Although common, this doesn’t mean that you shouldn’t do anything once you are diagnosed with MS. On the contrary, you should pay attention to what your body is saying to you and assess if you are showing symptoms of MS. Leaving this problem unaddressed can significantly impact your life as this health condition can cause brain interruptions, difficulty in swallowing, emotional changes, and weak bladder control.
To make a determination of MS, there are several signs to be on the lookout for. If you think you might have MS, read through this complete list of MS symptoms. Knowing what the symptoms of MS are will make it easy for you to determine when to see a medical professional instead of stressing and self-diagnosing these symptoms on your own. The latter can take a toll on your physical and mental health.
If this list of symptoms sounds familiar, then your next step should be to speak with your doctor.

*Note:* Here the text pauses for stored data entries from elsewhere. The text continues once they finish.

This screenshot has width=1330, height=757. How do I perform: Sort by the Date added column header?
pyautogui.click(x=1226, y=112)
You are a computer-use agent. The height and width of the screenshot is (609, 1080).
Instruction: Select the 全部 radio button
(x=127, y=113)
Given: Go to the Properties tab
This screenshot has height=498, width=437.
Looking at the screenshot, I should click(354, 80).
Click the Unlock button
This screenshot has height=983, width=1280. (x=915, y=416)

A Complete List of MS Symptoms
There's no specific test that you can have performed to determine if you have MS. With this progressive disease, you should pay attention and track your symptoms.
- Vision problems
- Tingling and numbness
- Pains and spasms
- Weakness or fatigue
- Balance problems
- Bladder issues
- Sexual dysfunction
- Cognitive problems
Aside from those mentioned above, the MS hug is also a common symptom often experienced by individuals who have MS. This symptom is characterized by feeling an extremely painful sensation (similar to squeezing) in the chest. The exposure to excessive stress, heat, and overexertion can aggravate the effects of the MS hug on the body.

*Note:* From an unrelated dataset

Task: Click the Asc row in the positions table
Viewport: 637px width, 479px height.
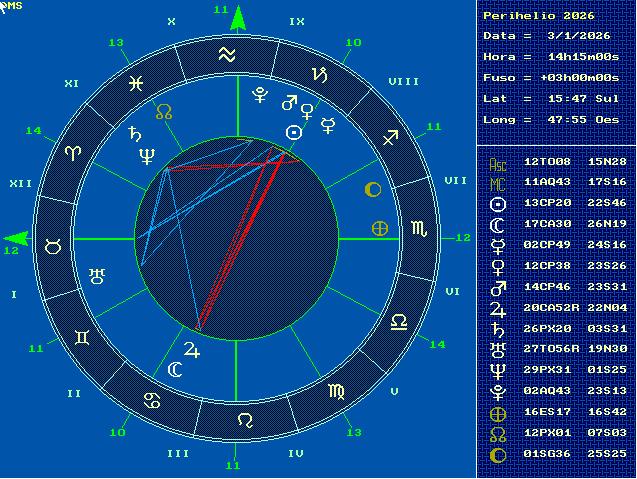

You could experience a few or all of these symptoms. They can also occur in a wide range of severity. They can also be unpredictable when they occur.
If you notice one of these symptoms, see your doctor immediately. Do not wait for these symptoms to go away because the longer you wait, the more severe these symptoms can get. In some cases, the late diagnosis of MS can result in expensive treatments that don’t guarantee the best results.
This can make identifying your symptoms tough. Some people live a very hectic lifestyle and won’t have the time to pay attention to these symptoms. In some cases, they might even associate these symptoms to common body pains, and would merely take over-the-counter drugs to manage the pain and discomfort.
For you and your doctor to easily diagnose these symptoms, create a journal to record when you experience each symptom and how severe these symptoms are. This will help you and your doctor diagnose your ailment.
The Onset of Symptoms
Most people first experience MS symptoms when they are between 20 and 40. For most people, the symptoms will appear and then get better, only for them to come back again.
About 80% of people experience weakness or fatigue in the early stages of MS. Being tired one day is normal and happens to everyone. But chronic fatigue happens when your nerves deteriorate in the spinal column.
This type of tiredness can come on suddenly and without warning. Then last for weeks at a time. It's usually most notable in the legs.
Another common early sign of MS is pain and spasming. About half of people with MS experience some form of muscle spasms and chronic pain. Most people experience these symptoms in their legs and back.
If you are experiencing these symptoms, it can help to seek multiple sclerosis therapy. By seeking treatment, you can slow down the spread of the disease.
Treatment can include things like physical therapy, muscle relaxants, medications to reduce fatigue, and other medications that treat your specific symptoms.
Other Less Common Symptoms
While the first list is of the most common symptoms, it isn't exhaustive. The human body's nervous symptom is complicated, and everyone's body can react differently to MS. You may experience these symptoms:
- Hearing loss
- Breathing problems
- Slurred speech
- Uncontrollable shaking
- Trouble swallowing
Get a Diagnosis for Your Symptoms
If you think you're suffering from MS, the best thing to do is track your symptoms. Compare your list of symptoms to this complete list of MS symptoms.
If you find that your list of symptoms matches this one, then it's time to speak with your doctor. They can help you find a specialist and start managing your symptoms.